▶ [EXERCISE PROMPT] In the list of principles about fascia below, rewrite everything from "There are a" down to "to slippery and sliding.", substituting "tacky" for "sticky".

There are a couple of clear principles I gleaned from the presenters:
· Too much of a good thing becomes a bad thing
· Body layers and parts should slide and slip around.
· Fascia can get thick and sticky
· Inflammation is a big problem when it does not resolve. Chronic inflammation contributes to fascia getting thick and sticky
· Fascia responses to cyclic loading and goes from thick and sticky to slippery and sliding.
· Deform the shape of the tissue and the cells respond.
· It takes about 90 seconds of continuous loading of tissues to elicit a change- This means that during massage if we perform a gliding stroke in an area it should begin a bit before the binding tissue (thick and stuck), slowly drag through the area making sure the tissues change shape (use a lot less lubricant) and then stop a little past the bind. This should take about 90 seconds. The change direction and do it again. Think- with the tissue grain and a crossed the tissue grain. If the tissue is able to respond- and not all tissue is-it should be more slippery and sliding.

▶ [DATA TO EXAMINE]
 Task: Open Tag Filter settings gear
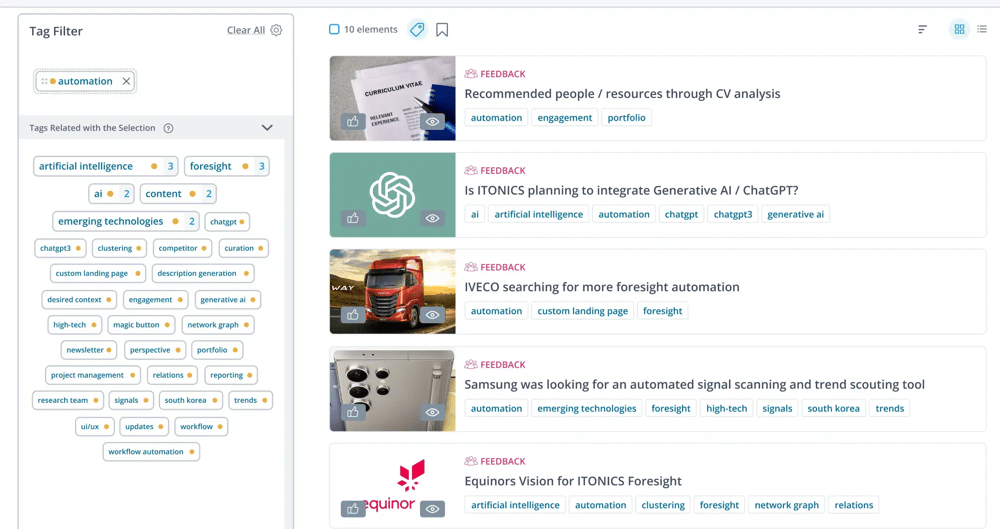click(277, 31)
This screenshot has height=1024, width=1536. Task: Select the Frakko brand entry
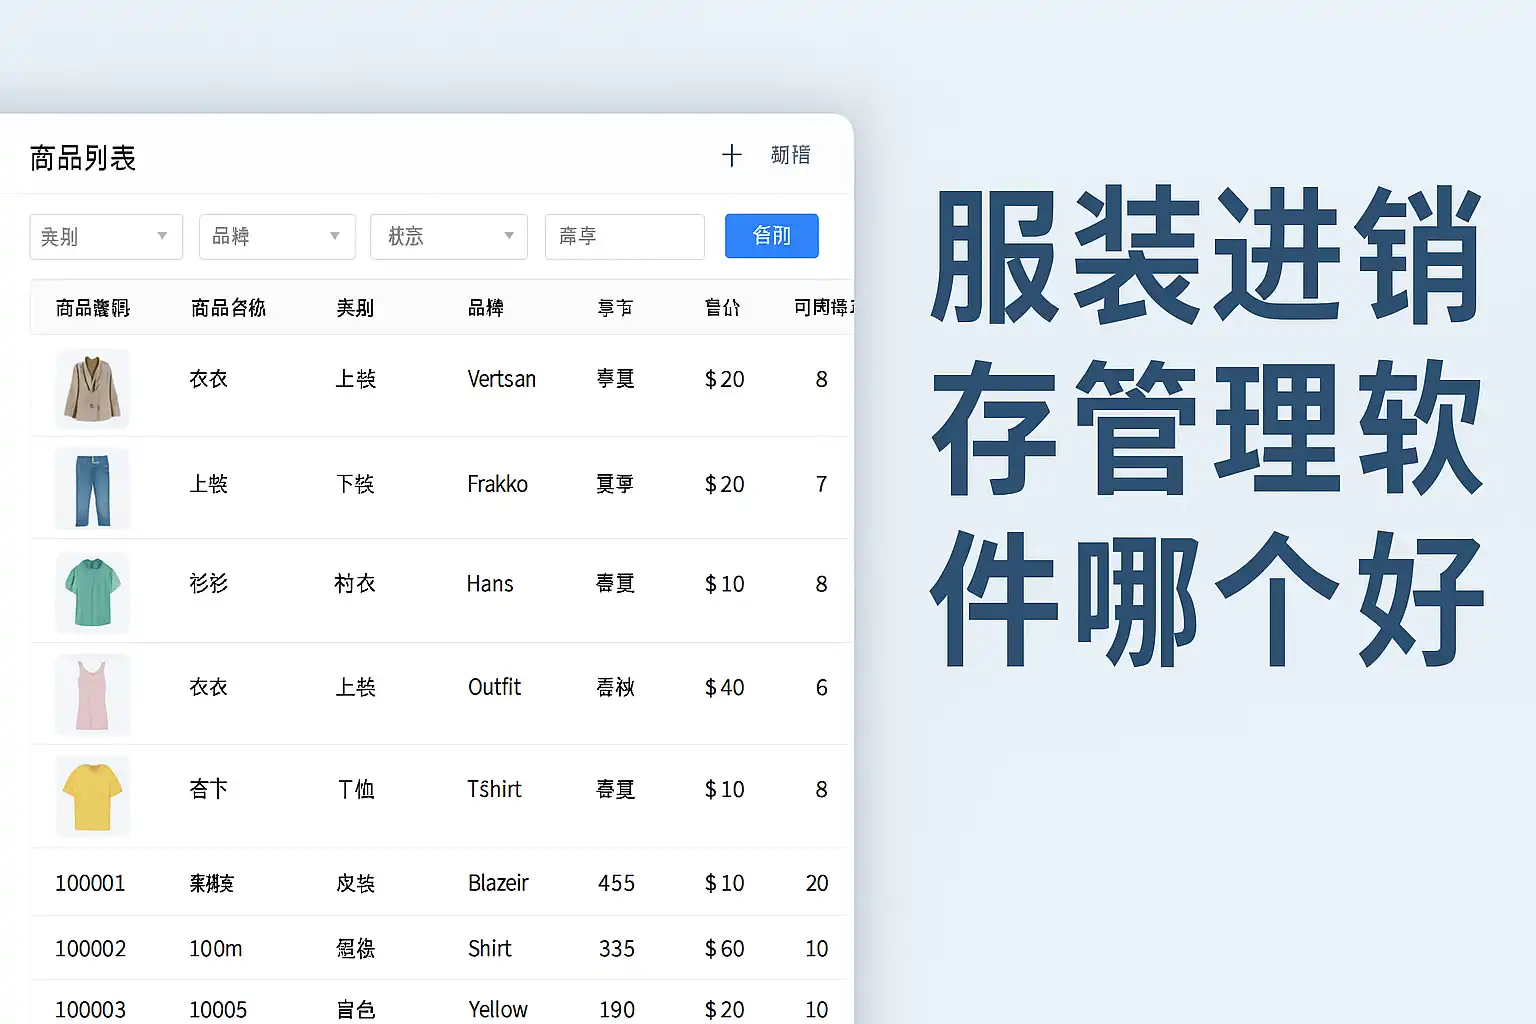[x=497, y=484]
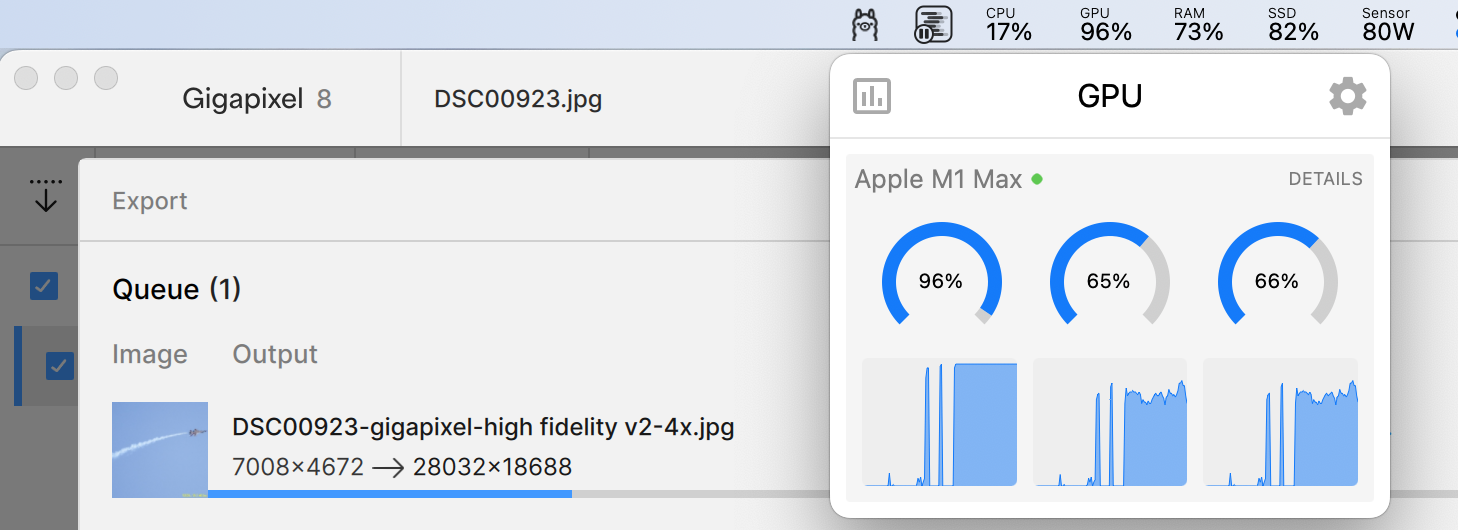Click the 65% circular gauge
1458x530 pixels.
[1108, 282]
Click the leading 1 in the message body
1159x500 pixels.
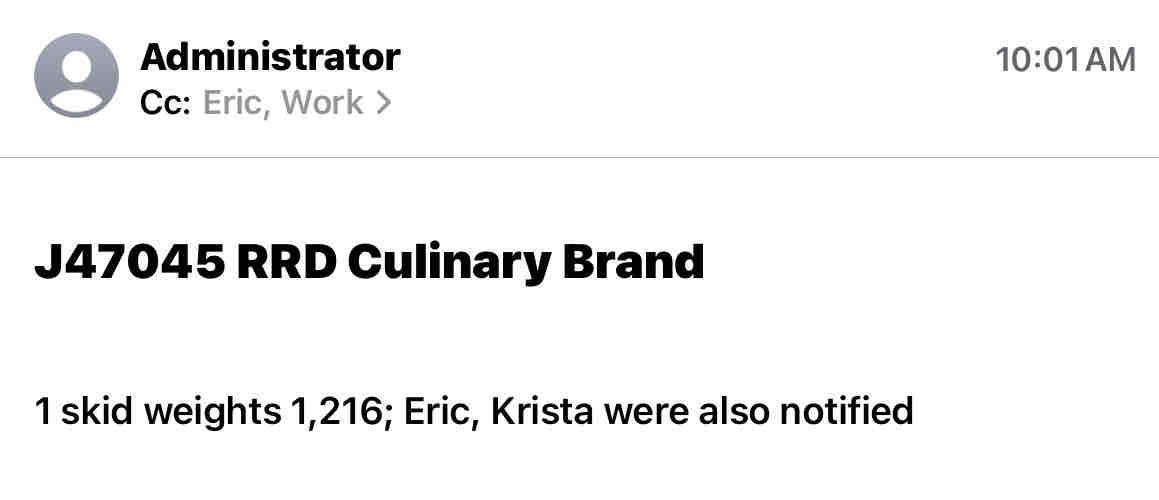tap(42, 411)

▶ [ANSWER SECTION]
There are a couple of clear principles I gleaned from the presenters:
· Too much of a good thing becomes a bad thing
· Body layers and parts should slide and slip around.
· Fascia can get thick and tacky
· Inflammation is a big problem when it does not resolve. Chronic inflammation contributes to fascia getting thick and tacky
· Fascia responses to cyclic loading and goes from thick and tacky to slippery and sliding.